> Problem to solve
Copy every line from the one that holds "Image resolution: width=923" to the end of the records below, exactly and with nothing else, but without any pictures.

> Given entries
☆ ☆ ☆

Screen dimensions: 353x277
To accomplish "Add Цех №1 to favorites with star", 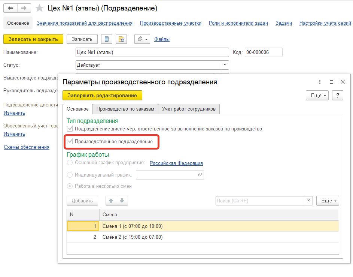I will 39,8.
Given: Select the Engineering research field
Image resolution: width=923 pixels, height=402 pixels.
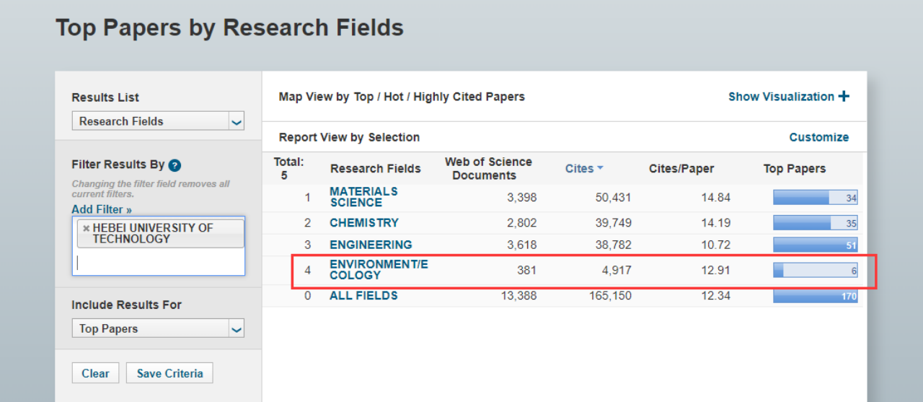Looking at the screenshot, I should [371, 245].

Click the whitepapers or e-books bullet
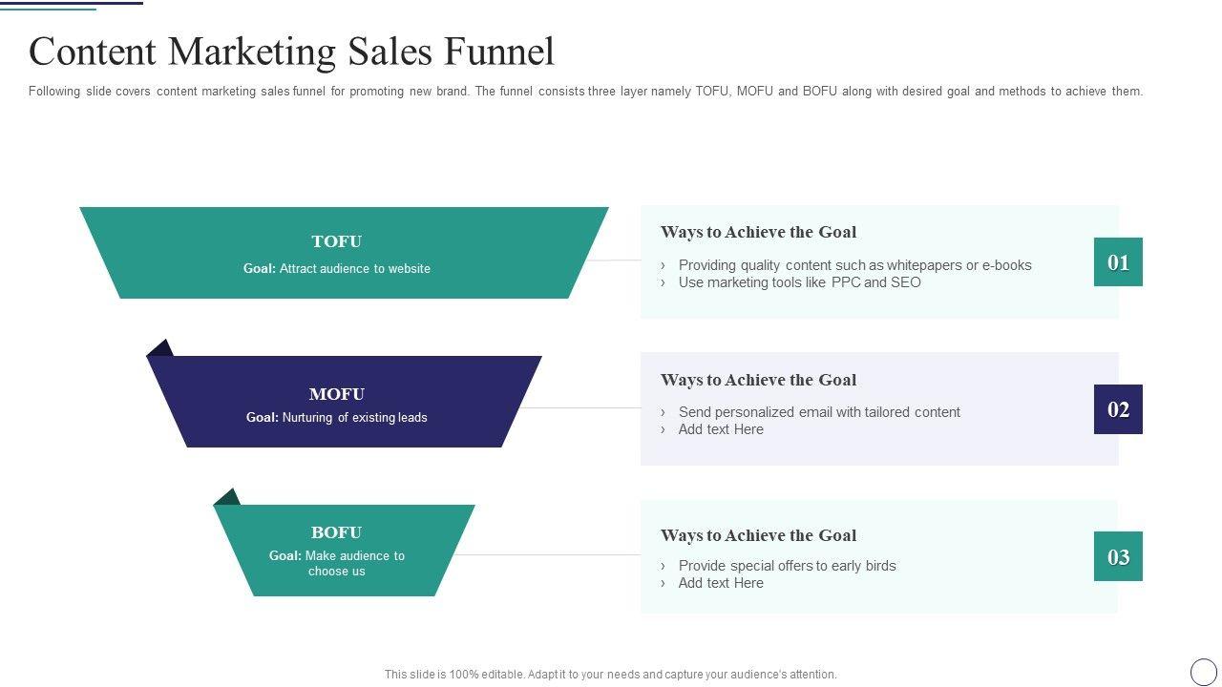(854, 265)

☆ ☆ ☆

> Exercise output
Image resolution: width=923 pixels, height=402 pixels.
Looking at the screenshot, I should [371, 245].

Click the whitepapers or e-books bullet
(854, 265)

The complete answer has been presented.